In late August, the properties from the much-trumpeted TV series The Block went up for auction. However, out of the four Richmond properties that were renovated, only one actually sold at auction, with another sold after auction. Is this a (very) public sign that the Melbourne property market is in trouble?
Overall city figures suggest that values continue to slide: RP Data figures show that Melbourne has been the worst-performing capital city over the June quarter, with the median property value sliding by 1.6%, and falling by 2% year-on-year. The majority of the slide is being led by houses: the median house price has fallen by 2.3% since June 2010, while the median for more affordable units has also fallen, although less dramatically at just 0.9%.
The number of properties on the market is also significantly higher than the same time last year.
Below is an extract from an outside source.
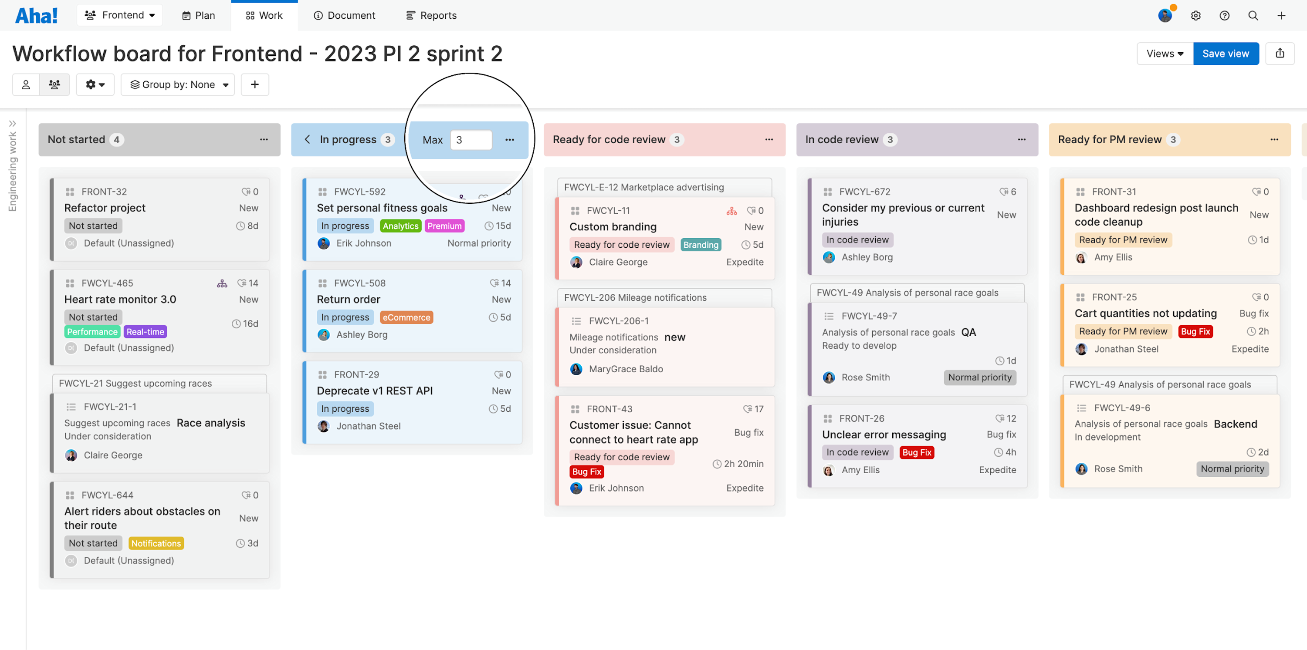The height and width of the screenshot is (650, 1307).
Task: Click the Max WIP limit input field
Action: click(471, 140)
SQM Research reports that, as of July 2011, there had been a 45% increase in stock on market over the year. The company’s managing director, Louis Christopher, says the results foreshadow a weak spring selling season, and could bring about further declines in property values.
“The latest rise in stock levels does not bode well for spring when seasonally, tens of thousands of new listings come on to the market,” warns Christopher. “Unless there is a flash interest rate cut by October, house prices will almost certainly head south from here.”
Rental yields, while improving, also remain the lowest in Australia, with the citywide median for houses at 3.7% and units 4.3%. Vacancy rates are also beginning to tip the scales at 2.8%.
It looks like times are set to get tougher for the Melbourne market – especially for vendors. However, APM senior economist Andrew Wilson argues that some perspective is needed, after all, the value falls do follow a period of significant growth.
“Melbourne is actually showing tremendous resilience in terms of the market, considering the price growth it’s seen – the median value has only dropped by 2% over the year after a rise in values of 30%,” he comments. “I think Melbourne could confound people in terms of resilience – the Victorian economy is strong, confidence is good, and we’re seeing aspirational buyers in the middle to upper section of the market, too.”
Valuers Herron Todd White add that, while sections of the market are suffering, others are holding up. Prestigious eastern suburbs – including Kew, Hawthorn, Balwyn and Blackburn – have seen median value falls of up to 20%, whereas bayside suburbs like Albert Park have seen the exact opposite. Northern and western suburbs are also proving resilient, with Thornbury, Fitzroy, Craigieburn and Epping highlighted as areas where values have held up or increased.
HTW highlights that results vary from property to property, especially in the prestige suburbs. Dwellings that are “very well-located, well-presented and exhibit unique features” are still in demand, whereas those opposite railway lines or on busy roads are taking longer to sell.
So, what’s the verdict for investors? Well, if you’re buying, it’s likely that there will be good opportunities, as long as you’re choosy about what you buy – and can swallow the holding costs in the short term at least.